Schüsse in der Hermeskeiler Spieloase

Schüsse in der Hermeskeiler Spieloase

Großer Schreck zu später Stunde: Ein mit einer Sturmhaube maskierter Mann hat am Donnerstag gegen 23.35 Uhr die Spieloase in der Hermeskeiler Fußgängerzone überfallen. Der bewaffnete Täter feuerte in der Spielhalle mehrmals mit einer Schreckschusspistole in die Luft. Eine 47-jährige Angestellte erlitt deshalb einen schweren Schock. Der Täter entkam mit Bargeld und Zigaretten.

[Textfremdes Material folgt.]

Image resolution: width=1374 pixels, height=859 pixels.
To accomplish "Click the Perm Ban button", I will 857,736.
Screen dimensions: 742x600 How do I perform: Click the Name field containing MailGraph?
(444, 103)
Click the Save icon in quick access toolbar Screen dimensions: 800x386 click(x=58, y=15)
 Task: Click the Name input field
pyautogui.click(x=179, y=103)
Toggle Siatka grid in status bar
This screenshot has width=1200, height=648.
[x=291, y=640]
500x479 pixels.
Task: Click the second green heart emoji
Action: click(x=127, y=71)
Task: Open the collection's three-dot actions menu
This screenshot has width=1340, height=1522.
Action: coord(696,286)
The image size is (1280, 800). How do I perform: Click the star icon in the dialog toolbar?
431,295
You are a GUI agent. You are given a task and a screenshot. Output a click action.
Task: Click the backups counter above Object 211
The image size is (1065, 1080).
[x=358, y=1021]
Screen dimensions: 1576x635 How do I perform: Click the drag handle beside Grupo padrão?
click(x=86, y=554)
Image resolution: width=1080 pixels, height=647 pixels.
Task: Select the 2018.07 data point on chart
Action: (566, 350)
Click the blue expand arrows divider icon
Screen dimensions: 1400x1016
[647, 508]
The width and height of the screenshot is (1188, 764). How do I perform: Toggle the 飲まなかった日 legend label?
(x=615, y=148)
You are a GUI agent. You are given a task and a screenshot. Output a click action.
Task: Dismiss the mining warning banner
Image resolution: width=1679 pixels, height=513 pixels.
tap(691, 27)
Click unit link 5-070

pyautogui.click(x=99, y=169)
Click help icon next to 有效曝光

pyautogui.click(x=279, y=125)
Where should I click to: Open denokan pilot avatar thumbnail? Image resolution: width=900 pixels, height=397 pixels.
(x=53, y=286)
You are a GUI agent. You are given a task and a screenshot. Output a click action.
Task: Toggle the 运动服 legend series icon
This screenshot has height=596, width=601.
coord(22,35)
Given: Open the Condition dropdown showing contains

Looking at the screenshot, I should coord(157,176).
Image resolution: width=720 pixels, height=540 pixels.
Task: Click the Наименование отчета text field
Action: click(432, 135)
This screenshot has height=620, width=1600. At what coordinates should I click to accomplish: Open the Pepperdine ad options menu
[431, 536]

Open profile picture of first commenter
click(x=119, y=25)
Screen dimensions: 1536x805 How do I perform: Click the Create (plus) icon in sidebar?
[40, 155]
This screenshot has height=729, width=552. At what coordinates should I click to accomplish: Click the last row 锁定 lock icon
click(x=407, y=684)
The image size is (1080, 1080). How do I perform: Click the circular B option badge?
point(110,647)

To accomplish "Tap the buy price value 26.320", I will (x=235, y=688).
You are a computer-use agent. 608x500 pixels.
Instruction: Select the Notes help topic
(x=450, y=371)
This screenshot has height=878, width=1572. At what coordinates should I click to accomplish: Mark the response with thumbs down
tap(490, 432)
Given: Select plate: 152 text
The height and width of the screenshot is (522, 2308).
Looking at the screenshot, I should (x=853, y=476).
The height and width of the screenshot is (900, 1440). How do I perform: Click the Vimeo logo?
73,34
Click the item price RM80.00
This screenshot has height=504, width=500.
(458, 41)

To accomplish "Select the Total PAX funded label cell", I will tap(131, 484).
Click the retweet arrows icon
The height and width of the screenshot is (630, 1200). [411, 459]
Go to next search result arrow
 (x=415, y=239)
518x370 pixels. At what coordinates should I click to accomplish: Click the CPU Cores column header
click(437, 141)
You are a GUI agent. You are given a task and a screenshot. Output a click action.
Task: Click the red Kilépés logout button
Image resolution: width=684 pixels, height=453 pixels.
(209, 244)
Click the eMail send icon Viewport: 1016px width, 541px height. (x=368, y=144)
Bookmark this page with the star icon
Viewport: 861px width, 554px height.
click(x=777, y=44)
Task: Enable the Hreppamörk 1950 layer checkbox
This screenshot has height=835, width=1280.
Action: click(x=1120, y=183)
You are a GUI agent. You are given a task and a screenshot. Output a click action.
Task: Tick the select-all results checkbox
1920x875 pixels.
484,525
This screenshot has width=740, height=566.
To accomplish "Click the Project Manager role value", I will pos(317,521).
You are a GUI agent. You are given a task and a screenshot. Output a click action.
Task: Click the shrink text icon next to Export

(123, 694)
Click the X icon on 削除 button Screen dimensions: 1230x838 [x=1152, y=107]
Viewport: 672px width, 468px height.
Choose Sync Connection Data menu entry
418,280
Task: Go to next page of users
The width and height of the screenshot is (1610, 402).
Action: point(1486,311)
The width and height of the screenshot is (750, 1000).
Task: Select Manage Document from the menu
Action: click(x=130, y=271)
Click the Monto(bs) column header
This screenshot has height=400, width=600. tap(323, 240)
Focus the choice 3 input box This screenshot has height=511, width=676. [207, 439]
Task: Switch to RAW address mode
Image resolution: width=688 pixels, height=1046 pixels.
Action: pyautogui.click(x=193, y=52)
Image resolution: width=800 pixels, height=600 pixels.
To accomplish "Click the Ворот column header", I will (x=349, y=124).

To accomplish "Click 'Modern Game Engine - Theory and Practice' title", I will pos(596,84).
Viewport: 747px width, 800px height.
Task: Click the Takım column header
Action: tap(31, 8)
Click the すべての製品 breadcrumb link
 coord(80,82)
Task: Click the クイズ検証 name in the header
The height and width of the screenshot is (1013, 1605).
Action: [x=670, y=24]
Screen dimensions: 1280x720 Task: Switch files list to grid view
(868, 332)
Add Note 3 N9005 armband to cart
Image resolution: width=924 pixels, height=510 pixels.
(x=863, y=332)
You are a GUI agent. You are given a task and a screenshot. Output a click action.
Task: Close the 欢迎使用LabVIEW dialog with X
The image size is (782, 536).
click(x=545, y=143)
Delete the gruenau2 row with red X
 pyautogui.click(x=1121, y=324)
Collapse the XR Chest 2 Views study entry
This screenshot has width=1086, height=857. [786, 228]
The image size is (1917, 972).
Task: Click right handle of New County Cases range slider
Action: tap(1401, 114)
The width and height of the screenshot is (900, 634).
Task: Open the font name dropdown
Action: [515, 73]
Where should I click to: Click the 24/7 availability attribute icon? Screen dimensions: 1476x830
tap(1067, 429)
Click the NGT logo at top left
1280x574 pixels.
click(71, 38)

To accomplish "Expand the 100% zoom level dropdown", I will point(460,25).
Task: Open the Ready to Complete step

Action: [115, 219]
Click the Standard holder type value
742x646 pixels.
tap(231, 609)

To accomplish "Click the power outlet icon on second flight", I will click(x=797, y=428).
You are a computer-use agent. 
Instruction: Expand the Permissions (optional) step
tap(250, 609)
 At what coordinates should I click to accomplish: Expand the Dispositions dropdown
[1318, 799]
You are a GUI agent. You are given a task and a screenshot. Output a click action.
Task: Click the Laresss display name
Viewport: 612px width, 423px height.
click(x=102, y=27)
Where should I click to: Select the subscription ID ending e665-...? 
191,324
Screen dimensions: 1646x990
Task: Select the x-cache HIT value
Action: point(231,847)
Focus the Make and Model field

Hermeskeil. Diese bangen Minuten werden die zu diesem Zeitpunkt anwesenden Besucher der Spieloase in Hermeskeil und vor allem eine 47 Jahre alte Angestellte so schnell nicht vergessen. Knapp eine halbe Stunde vor Schließung der Spielhalle in der Fußgängerzone kommt am späten Donnerstagabend gegen 23.35 Uhr ein maskierter Mann durch die Eingangstür. Er hat eine Sturmhaube über den Kopf gezogen. In der Hand hält er eine Schreckschusspistole - also die Nachbildung einer echten Waffe. Damit bedroht er nach Angaben der Kripo Trier die Angestellte und einen Gast. Er fordert von ihnen Bargeld und verbindet das mit einer "besonders aggressiven Vorgehensweise", wie Polizeisprecherin Monika Peters betont. Denn der Unbekannte schießt mit seiner Schreckschusswaffe mehrere Male in die Luft, um die Herausgabe des Geldes in der Kasse zu erzwingen. Er erbeutet mehrere Zigarettenpäckchen und einen dreistelligen Bargeldbetrag, das er in einer Tüte verstaut. Danach nutzt er den Hinterausgang der Spieloase in Richtung "Alte Poststraße", um zu Fuß zu flüchten. Der Schrecken sitzt bei der Angestellten besonders tief. Die 47-Jährige erleidet bei dem Überfall einen Schock. Sie muss deshalb zur stationären Behandlung ins Krankenhaus gebracht werden. Die Zeugen liefern der Kripo folgende Täterbeschreibung: Demnach ist der Mann etwa 1,85 bis 1,90 Meter groß und von schlanker Statur. Beim Überfall hat er ein dunkles Kapuzenshirt und schwarze Stoffhandschuhe sowie eine Sturmhaube getragen. Angaben zum Alter des Täters werden von der Kripo nicht gemacht. Personal und Geschäftsführung der Spieloase wollen sich gegenüber unserer Zeitung nicht zu den Geschehnissen am Donnerstagabend äußern.
Erst in der vorigen Woche hat es in der Region zwei Überfälle auf Spielhallen gegeben. Am 10. April erbeutete ein maskierter Mann in Schweich 2500 Euro. Am 11. April stürmten zwei vermummte Männer in eine Spielothek in Jünkerath (Kreis Vulkaneifel). Sie flüchteten ohne Beute, verletzten einen Angestellten aber leicht am Unterarm. Die Polizei fahndet zudem nach einem dritten Tatverdächtigen, der am videoüberwachten Eingang die Rolle des "Türoffners" übernommen haben soll (der TV berichtete). "Wir überprüfen natürlich, ob es irgendwelche Zusammenhänge zum aktuellen Fall in Hermeskeil gibt", sagt Polizeisprecherin Peters. Zumindest mit Blick auf das Verbrechen in Jünkerath sei das aber "zweifelhaft", da dort mehrere Täter am Werk waren, die zudem auch anders vorgegangen sind. Generell seien Spielhallen häufig "ein potenzielles Ziel für finanziell klamme Täter."
Auch in Hermeskeil ist es nichts Neues, dass Kriminelle in Spielhallen auf Beutezug gehen. Die Spieloase wurde schon einmal überfallen. Im August 2010 erbeuteten dort zwei bewaffnete Männer Bargeld. Vor fast genau einem Jahr drang ein maskierter Mann mit gezückter Pistole in die Spielhalle in der Züscher Straße ein und flüchtete ebenfalls mit Bargeld.
Zeugenhinweise zum aktuellen Fall erbittet die Kripo Trier unter Telefon 0651/9779-2290 oder 0651/9779-2252.